In this section, the Challenge of Balancing Multiple Identities impacts some of the protagonist’s most significant relationships. Kiera and Claire worry that they are letting each other down as they attempt to juggle their obligations to their loved ones with their work on the game, but Chapter 7 gives them an opportunity to reassure one another and reaffirm their friendship. In Chapter 9, Claire reveals that she is struggling to reconcile her identity as the moderator of a game for and by Black gamers with her mother’s ethnicity as a white Italian woman—an inner conflict addressed further in later chapters. As Kiera strives to protect the online world she’s built, a gulf grows between her and Malcolm over the game. His threatening tone, scathing sexism, and damaging description of SLAY as the “shit that got that li’l king killed” all push Kiera further and further from her boyfriend at a time when she most needs support (150). Conscious of the ways that stress impacts her relationship with Malcolm, Kiera questions the feasibility of keeping her identities separate: “Can I keep existing like this, as Kiera, and as Emerald?” (177). In Chapter 9, the protagonist takes a vital step towards integrating the two halves of her identity by telling her sister that she is Emerald. Steph’s love and support prove essential as the novel continues.

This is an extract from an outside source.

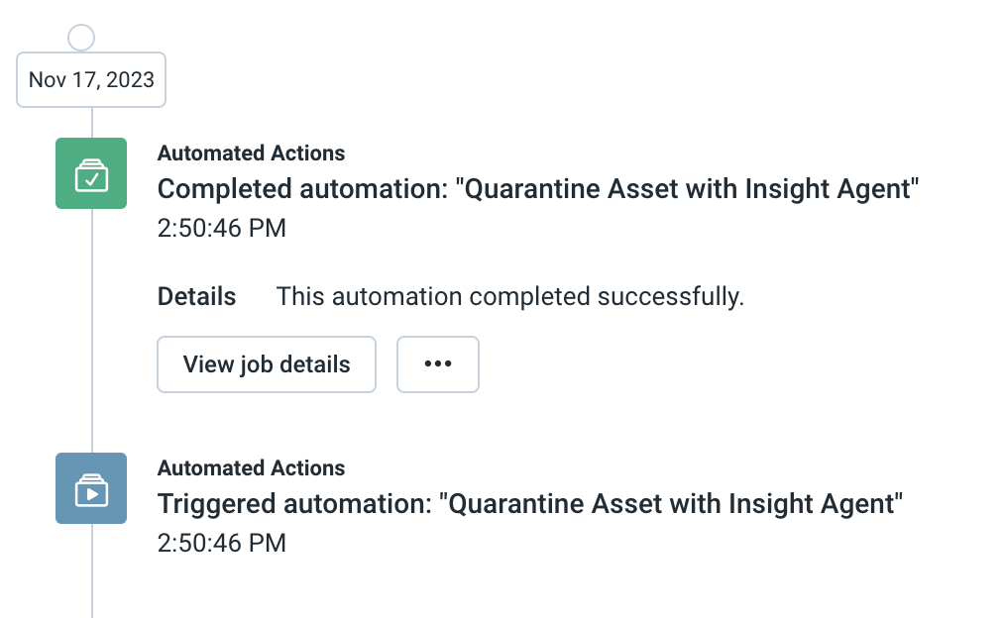
Task: Click the blue triggered automation play icon
Action: [91, 488]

Kiera’s meeting with Annette Coleman and Dred’s appearance represent important developments for the plot and themes, introducing both an emerging ally and a potential antagonist. Although Annette cannot give Kiera the legal answers she hoped for, the lawyer reminds her that her game is making a difference. When Annette thanks Kiera for giving her children a safe “place to go after school” (161), she looks at the teenager as though Kiera “saved her life somehow” (161). However, SLAY’s status as a sanctuary is challenged that very same chapter by Dred’s blatant discrimination and fear tactics: “This guy has named himself after the Dred Scott decision—the infamous 1857 Supreme Court case [...] that ruled Blacks were not, and could never be, citizens of the United States” (165). Morris ends this section on a suspenseful note as the world Kiera built faces threats from within and without.